◆ **WORK TASK**: Go through the entries below and pick out every line with "yellow".

[Stored items]

<<<<

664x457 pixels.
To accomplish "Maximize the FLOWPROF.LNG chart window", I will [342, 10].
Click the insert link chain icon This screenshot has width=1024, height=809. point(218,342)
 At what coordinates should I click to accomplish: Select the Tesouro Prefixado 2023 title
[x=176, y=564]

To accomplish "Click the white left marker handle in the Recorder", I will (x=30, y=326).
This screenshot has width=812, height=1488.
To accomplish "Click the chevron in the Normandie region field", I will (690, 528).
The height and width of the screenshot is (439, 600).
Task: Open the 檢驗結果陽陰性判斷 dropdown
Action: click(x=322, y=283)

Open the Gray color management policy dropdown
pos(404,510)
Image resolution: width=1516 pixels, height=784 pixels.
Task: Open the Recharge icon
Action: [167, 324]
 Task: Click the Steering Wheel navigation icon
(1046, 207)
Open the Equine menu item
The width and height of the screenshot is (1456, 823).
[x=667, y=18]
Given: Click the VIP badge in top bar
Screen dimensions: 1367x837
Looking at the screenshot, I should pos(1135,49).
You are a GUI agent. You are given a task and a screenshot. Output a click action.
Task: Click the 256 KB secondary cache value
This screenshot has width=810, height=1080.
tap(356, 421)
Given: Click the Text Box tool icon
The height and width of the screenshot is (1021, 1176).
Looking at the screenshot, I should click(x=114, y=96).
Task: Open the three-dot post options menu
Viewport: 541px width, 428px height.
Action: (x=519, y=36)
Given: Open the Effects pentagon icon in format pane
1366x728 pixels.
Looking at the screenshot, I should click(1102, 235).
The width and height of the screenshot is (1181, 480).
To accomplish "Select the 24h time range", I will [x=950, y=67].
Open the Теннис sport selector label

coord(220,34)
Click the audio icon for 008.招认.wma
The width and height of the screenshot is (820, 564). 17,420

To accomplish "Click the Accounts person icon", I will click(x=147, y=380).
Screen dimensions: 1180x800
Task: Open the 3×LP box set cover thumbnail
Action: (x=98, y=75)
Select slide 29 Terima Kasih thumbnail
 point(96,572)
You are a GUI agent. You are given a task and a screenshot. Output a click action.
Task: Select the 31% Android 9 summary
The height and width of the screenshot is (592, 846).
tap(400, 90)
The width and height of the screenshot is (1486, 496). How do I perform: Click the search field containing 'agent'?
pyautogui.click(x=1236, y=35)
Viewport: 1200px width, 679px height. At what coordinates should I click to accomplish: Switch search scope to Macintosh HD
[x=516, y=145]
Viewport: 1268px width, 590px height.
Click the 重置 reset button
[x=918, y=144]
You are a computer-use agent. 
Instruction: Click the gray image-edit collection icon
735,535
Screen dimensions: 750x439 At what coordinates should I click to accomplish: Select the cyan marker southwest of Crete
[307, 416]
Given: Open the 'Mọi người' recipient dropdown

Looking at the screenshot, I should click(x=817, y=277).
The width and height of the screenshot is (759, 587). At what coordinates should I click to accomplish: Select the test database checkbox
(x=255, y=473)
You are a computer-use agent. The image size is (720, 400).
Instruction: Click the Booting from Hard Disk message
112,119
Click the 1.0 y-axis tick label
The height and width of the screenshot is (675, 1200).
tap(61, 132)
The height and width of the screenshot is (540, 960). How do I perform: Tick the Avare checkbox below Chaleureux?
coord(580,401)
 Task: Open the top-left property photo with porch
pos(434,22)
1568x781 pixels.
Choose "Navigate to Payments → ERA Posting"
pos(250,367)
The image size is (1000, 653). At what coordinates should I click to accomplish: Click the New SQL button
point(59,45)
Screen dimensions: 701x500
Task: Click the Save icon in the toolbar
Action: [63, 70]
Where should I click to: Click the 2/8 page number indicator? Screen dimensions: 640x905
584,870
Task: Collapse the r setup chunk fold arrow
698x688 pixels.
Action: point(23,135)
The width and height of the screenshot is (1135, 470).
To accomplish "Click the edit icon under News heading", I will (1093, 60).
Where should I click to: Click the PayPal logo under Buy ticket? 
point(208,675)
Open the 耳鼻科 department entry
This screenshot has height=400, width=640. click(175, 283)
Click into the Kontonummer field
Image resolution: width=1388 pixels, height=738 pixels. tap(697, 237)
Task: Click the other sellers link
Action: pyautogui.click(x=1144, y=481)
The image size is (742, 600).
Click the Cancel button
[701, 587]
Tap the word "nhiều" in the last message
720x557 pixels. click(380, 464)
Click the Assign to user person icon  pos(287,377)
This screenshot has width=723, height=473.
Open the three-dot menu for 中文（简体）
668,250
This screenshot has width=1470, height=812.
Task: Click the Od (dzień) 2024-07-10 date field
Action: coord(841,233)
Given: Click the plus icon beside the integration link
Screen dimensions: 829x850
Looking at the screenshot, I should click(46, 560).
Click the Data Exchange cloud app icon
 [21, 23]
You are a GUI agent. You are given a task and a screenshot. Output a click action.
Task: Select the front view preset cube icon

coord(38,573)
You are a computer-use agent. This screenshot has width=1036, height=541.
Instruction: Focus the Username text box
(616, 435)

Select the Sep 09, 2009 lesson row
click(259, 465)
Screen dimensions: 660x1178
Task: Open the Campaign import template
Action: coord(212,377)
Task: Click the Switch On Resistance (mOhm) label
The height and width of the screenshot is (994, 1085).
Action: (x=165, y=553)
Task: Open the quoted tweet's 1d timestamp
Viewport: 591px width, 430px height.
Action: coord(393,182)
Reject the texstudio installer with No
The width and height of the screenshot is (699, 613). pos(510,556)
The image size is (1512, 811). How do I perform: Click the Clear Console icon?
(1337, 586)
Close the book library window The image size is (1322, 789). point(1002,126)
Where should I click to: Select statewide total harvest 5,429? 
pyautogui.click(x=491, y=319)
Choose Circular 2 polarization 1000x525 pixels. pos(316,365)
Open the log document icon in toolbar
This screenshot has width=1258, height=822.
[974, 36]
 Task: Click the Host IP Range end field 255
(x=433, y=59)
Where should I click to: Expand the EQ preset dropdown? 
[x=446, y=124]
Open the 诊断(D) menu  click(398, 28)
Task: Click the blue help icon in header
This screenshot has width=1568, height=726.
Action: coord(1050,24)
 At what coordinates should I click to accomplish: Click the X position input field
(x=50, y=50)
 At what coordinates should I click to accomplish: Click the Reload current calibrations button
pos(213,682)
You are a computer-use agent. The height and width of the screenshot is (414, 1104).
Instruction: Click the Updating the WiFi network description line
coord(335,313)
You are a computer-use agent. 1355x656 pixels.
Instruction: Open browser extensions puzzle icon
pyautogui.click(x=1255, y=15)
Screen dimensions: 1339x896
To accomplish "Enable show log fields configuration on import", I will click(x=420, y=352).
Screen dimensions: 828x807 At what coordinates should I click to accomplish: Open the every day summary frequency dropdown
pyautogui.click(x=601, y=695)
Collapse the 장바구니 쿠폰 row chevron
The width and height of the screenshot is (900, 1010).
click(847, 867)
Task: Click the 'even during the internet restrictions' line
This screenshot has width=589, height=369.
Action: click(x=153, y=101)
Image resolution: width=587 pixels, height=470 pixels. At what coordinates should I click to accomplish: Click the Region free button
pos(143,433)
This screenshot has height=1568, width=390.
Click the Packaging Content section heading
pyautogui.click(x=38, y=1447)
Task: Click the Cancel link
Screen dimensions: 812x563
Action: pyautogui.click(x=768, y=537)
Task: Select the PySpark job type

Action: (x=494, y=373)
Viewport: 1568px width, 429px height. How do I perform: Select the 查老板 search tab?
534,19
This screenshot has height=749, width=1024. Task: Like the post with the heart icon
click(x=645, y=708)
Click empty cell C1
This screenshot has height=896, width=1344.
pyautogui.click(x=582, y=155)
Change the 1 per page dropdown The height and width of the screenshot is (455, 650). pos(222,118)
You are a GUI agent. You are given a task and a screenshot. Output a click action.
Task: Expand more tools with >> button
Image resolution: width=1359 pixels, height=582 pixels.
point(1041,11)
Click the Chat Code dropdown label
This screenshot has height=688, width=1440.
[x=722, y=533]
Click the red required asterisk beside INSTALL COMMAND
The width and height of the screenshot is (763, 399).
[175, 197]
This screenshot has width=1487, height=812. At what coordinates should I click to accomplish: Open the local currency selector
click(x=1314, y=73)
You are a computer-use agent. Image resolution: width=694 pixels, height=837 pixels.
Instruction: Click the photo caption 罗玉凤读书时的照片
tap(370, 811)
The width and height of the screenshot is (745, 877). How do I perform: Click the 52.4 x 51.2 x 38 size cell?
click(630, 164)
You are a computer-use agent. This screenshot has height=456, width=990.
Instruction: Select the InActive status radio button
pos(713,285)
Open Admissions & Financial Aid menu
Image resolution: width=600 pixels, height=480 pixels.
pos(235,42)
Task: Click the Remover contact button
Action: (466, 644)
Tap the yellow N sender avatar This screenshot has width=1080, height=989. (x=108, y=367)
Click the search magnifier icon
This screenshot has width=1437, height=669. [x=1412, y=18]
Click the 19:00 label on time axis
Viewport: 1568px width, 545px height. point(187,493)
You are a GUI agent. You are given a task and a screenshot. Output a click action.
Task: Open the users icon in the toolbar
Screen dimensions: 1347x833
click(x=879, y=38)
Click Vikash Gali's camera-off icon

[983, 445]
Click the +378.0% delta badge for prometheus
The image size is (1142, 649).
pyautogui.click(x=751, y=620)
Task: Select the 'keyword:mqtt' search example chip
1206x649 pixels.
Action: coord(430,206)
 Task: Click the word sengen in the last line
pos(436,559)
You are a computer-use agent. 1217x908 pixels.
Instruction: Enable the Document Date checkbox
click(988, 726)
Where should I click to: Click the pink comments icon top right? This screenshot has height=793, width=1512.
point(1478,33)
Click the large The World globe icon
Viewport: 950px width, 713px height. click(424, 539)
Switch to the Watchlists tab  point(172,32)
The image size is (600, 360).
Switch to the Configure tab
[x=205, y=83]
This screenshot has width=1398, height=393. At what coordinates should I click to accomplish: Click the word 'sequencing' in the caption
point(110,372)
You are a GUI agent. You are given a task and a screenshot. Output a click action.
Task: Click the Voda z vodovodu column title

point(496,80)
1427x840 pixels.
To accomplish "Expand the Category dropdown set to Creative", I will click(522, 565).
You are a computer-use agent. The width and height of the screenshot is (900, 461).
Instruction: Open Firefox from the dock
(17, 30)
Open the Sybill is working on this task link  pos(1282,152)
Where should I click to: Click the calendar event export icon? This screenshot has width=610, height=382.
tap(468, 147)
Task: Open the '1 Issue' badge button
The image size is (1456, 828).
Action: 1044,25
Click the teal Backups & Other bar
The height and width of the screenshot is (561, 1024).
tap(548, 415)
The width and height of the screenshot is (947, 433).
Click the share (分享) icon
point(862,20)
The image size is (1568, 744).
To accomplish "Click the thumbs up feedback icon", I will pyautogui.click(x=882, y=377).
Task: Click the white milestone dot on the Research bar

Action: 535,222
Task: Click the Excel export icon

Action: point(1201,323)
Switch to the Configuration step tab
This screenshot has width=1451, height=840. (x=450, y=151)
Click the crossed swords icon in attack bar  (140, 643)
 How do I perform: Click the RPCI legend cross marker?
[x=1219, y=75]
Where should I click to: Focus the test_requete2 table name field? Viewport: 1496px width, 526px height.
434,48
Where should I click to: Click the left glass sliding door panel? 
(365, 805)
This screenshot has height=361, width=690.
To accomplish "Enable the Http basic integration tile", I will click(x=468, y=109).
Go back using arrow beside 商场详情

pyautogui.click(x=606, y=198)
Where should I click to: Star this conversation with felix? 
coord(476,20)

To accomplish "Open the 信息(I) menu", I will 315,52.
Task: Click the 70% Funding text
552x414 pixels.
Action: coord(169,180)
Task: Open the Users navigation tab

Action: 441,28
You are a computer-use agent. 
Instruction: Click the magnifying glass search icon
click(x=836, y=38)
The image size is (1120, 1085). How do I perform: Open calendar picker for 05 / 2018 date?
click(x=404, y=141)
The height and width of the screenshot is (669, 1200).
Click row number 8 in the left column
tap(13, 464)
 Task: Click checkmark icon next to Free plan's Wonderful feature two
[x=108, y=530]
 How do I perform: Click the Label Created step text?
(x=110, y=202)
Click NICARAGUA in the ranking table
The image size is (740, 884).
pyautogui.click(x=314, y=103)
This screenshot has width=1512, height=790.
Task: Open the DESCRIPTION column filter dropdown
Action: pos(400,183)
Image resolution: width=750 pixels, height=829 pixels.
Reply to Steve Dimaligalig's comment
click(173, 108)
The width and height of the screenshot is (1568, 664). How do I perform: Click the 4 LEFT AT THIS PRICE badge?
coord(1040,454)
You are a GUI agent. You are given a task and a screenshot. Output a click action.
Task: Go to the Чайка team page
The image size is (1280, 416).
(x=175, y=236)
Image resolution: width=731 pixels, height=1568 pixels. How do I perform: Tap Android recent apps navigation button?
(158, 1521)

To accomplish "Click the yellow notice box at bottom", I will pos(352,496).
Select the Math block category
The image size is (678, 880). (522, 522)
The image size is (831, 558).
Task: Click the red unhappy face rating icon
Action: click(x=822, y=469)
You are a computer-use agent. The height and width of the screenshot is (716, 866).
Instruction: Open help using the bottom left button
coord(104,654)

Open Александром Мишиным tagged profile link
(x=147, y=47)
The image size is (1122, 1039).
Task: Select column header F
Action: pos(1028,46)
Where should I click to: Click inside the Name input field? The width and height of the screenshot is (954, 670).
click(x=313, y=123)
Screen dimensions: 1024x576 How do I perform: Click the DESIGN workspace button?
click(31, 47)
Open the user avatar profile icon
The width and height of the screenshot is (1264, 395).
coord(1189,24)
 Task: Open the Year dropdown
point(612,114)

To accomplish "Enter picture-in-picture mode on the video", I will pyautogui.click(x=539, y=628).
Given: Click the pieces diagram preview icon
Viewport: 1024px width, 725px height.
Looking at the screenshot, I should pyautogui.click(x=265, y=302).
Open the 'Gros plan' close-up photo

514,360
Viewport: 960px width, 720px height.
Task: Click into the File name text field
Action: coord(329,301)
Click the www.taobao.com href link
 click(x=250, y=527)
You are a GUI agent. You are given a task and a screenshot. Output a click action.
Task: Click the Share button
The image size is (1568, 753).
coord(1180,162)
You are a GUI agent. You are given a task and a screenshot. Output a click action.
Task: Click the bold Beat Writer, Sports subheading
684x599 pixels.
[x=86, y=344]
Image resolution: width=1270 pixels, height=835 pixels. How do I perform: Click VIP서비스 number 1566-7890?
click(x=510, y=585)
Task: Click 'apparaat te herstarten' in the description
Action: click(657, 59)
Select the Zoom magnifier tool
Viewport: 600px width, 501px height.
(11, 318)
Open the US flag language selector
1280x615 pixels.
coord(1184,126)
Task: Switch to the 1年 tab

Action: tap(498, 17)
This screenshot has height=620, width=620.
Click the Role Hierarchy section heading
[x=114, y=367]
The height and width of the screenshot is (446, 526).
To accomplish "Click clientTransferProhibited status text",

>>>>

◆ **TASK ANSWER**:
Tap the yellow N sender avatar This screenshot has width=1080, height=989. (x=108, y=367)
To accomplish "Click the yellow notice box at bottom", I will pos(352,496).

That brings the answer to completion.